Luna
September 1, 2007
Paperback ISBN(s): 0373802919
Partholon Novels
When the synopsis of P.C. Cast's Divine by Blood landed in my inbox, I felt I had to take a chance on a story that started out with a woman from a parallel universe being freed from a tree into modern-day Oklahoma. Even though I had not read the first novels in this series, I just had to find out what kind of story could come of that beginning so I picked it up and started reading.
After a lengthy introduction to the history of the Partholon universe, we are introduced to Morrigan Parker, an 18 year-old who feels that she doesn't fit in with the rest of the girls she knows. Raised by her grandparents after her mother died giving birth to her, Morrigan at last finds a place she feels comfortable – the Alabaster Caves, which are filled with dazzling crystals.
All her life Morrigan has heard voices, which her grandparents told her to ignore. Who was it speaking to her, perhaps her long dead mother? Morrigan didn't know, but hoped someday she would find out. That someday came when she toured the Alabaster Caves and found that the crystals in the cave were talking to her. If she touched them, they would light up with energy and speak to her.

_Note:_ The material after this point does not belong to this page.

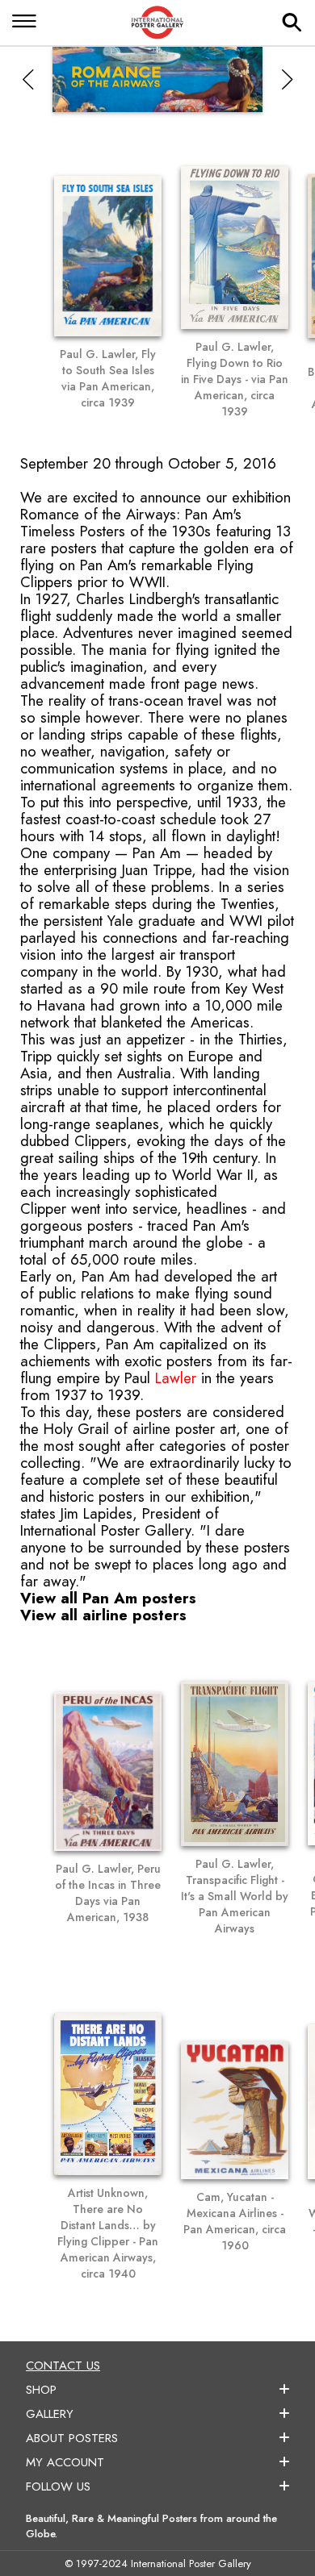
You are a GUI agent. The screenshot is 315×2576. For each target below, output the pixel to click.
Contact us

Sharing this news with her grandparents, they finally told her the truth of her birth. Her mother was in reality a woman from a parallel universe where the Goddess Epona ruled all. Her mother had been Epona's Chosen One but had taken a path toward evil and been cast out of that world and into a forest in Oklahoma where she had been trapped in a tree until the eve of Morrigan's birth. Morrigan found that her grandparents feared she would share her mother's fate and follow the dark God Pryderi if she listened to the voices in her head.
Morrigan knew that couldn't be the case, the way the crystals had called her "Light Bringer" and the power she felt in the cave couldn't be evil, it just couldn't. She had to find out for herself and went back to the Alabaster Caves in the dead of night only to find herself transported to that other world called Partholon, where Epona ruled all. What in the world was she going to do now?
Divine by Blood is Ms. Cast's last book in the Partholon Novels series. Since it is a continuation, a lengthy portion of the book is an introduction of the previous storyline updating the reader on the connection between Partholon and Oklahoma as well as the history of the main characters in the previous stories.
I have not read the other installments in the series so that may affect my view of this book, but in general I found Divine by Blood to be incredibly disappointing. With a creative and complex storyline behind it and such wonderful reviews given to the first few novels, I was surprised to find Divine by Blood predictable and just plain boring.
The characters are shallow and self-centered and I really had to push myself to finish the book because I didn't care at all what happened to them. I hoped Ms. Cast would salvage the book with a surprise ending, but she didn't. It ended exactly as I suspected it would, even as a first time reader of the Partholon Novels.
I can't in good conscience recommend Divine by Blood to anyone who has not read the previous installments. It does not stand strongly enough on its own as a story and you won't find much to like in its characters or attempted romance. If you have read the other Partholon Novels then perhaps you should read it to gain closure with your well loved characters, but I'm afraid you will be disappointed.